An inspirational woman – Mary Anning
She sells sea shells
Since discovering Mary Anning (May 21, 1799 – March 9, 1847) I have wanted to find out about her life. She was an inspiration to women and science. Her social status and gender at that time affected the documentation of her fossil finds and she wasn’t given the credit she deserved , her finds were bought and shown in museums without acknowledgement of her finding them. Although she won the scientific community’s respect being an intelligent woman who made important discoveries that played an important part in the new science of Evolution which lead to Charles Darwins ‘Origin of Species’
It was a struggle for Mary though in later years, it is said that she became resentful of scientists that didnt acknowledge her contributions to science. Geological societies didn’t allow women as guests never mind let them be members, so many of the discriptions of Mary’s fossils were published by men who often didn’t even mention her name. She worked hard all of her life documenting the fossil finds yet because she was a woman and came from a poor background, at that time she wasn’t credited for her dedication and scientific work.
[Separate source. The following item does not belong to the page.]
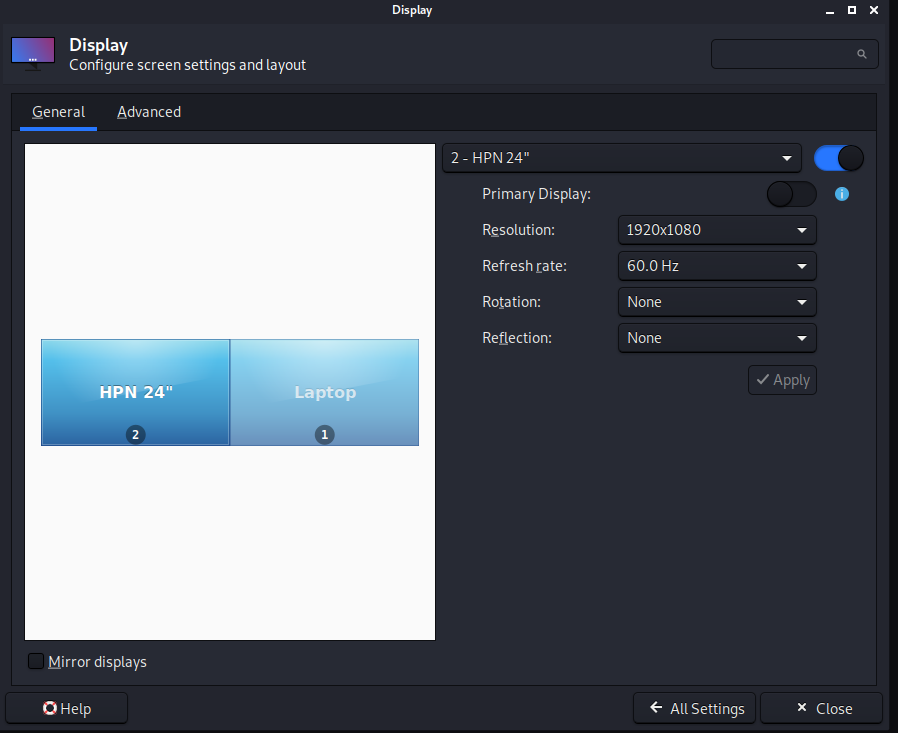Toggle the HPN 24" output enable switch
Viewport: 898px width, 733px height.
point(838,158)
A woman who sometimes went fossil hunting with Mary later on in her life wrote this….”She says the world has used her ill…these men of learning have sucked her brains, and made a great deal of publishing works, of which she furnished the contents, while she derived none of the advantages.”
At the age of 15 months old Mary was being held by a neighbour standing under an elm tree with two other girls .The tree was hit by lightening and unfortunatly the 3 others were killed but amazingly Mary survived. Members of her community thereafter attributed her curiosity and intelligence to her miraculous survival.
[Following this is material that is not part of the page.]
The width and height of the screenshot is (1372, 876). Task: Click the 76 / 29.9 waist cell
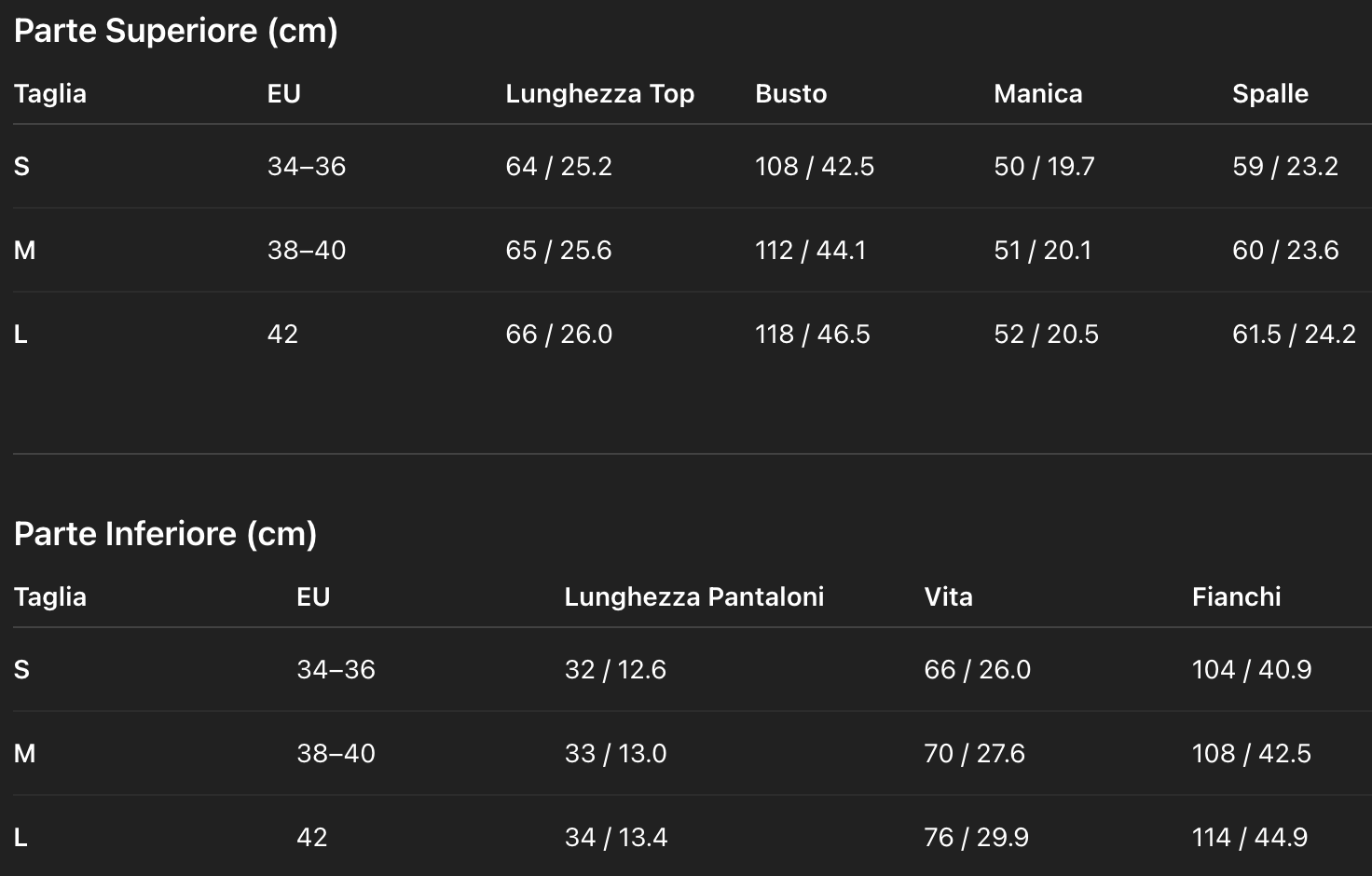coord(976,838)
As she was growing up she would go hunting for ‘curiosities’ with her Father Richard Anning and Brother Joseph Anning. Richard was a carpenter but would suppliment his income by fossil hunting and selling his finds on a stall in Lyme Regis where Mary lived all of her life. At that time collecting fossils had become a pastime, the importance of fossils was only just becoming recognised as Geology and biology were only starting to becoming more advanced within Marys lifetime.
Mary’s father unfortunatly died when she was eleven, so herself and Joseph took over their Fathers fossil business and searched for curiosities on their own.
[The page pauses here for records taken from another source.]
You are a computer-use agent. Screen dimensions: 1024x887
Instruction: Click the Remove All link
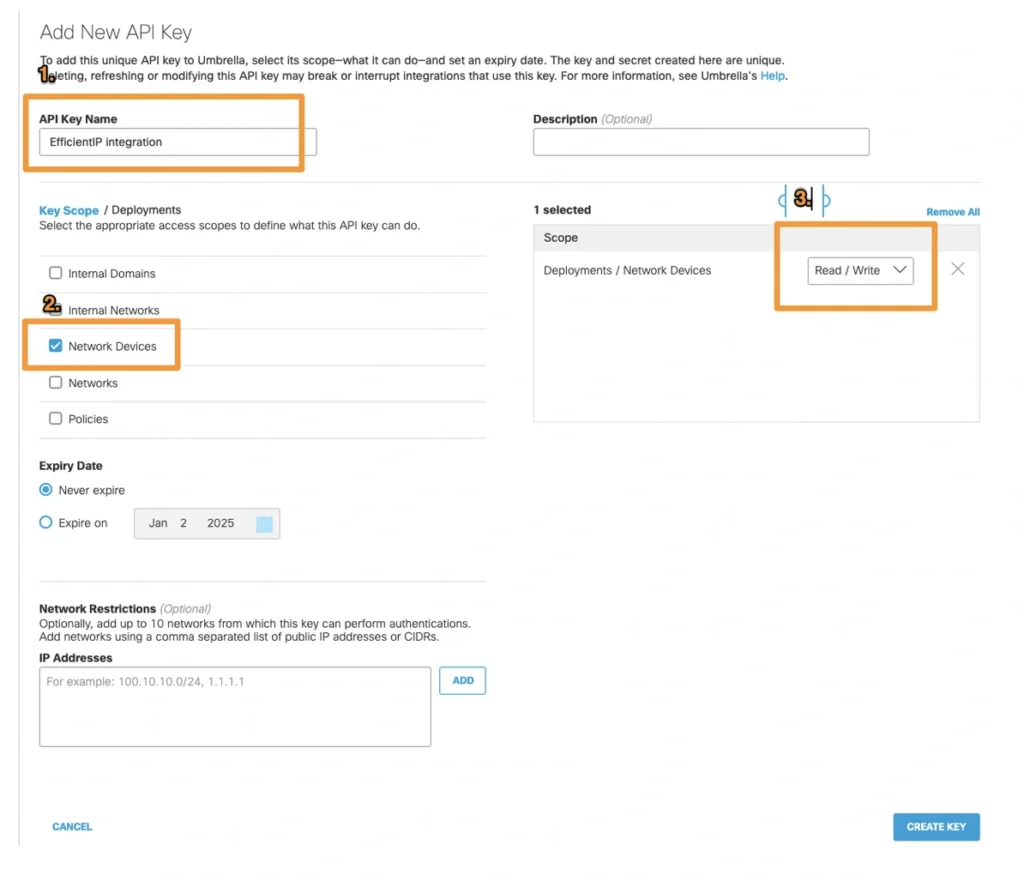pos(952,212)
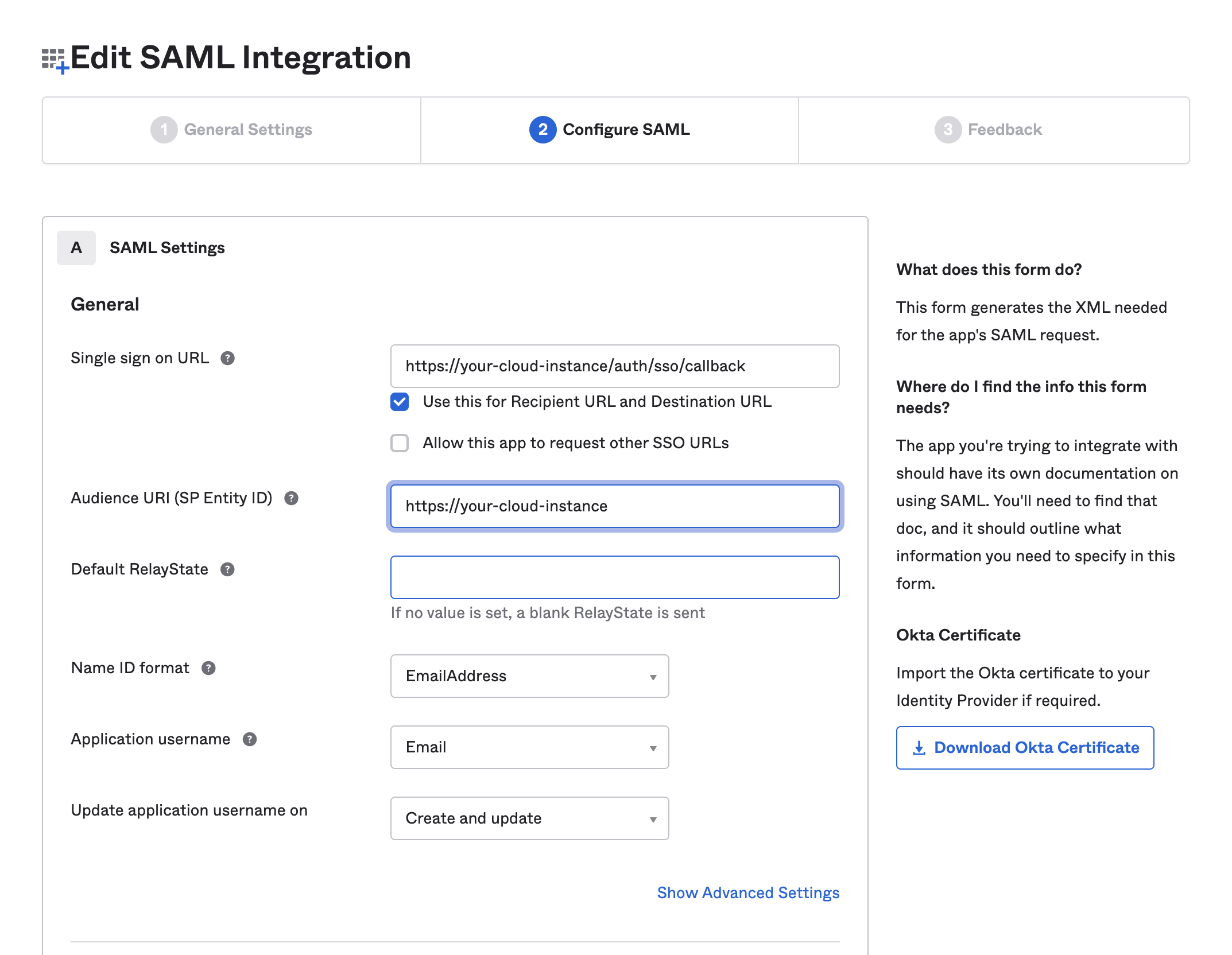Click the Audience URI input field
The width and height of the screenshot is (1232, 955).
(x=614, y=506)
In around 1810, around the same time her father died, her brother Joseph discovered the first ever fossil of a Icthyosaur skull. Around a year later Mary found the rest of the fossilised remains. After this they became familiar to the scientific community. Times were hard for Mary and her family after her fathers death and they resorted to selling their furniture just to pay the rent. An aquaintence of Mary’s Lt. Col. Thomas James Birch who had bought fossils from her, including an ichthyosaur fossil, saw that the family were struggling to make ends meet. He very generously auctioned the fossils he had bought and gave the proceeds to Mary and her family.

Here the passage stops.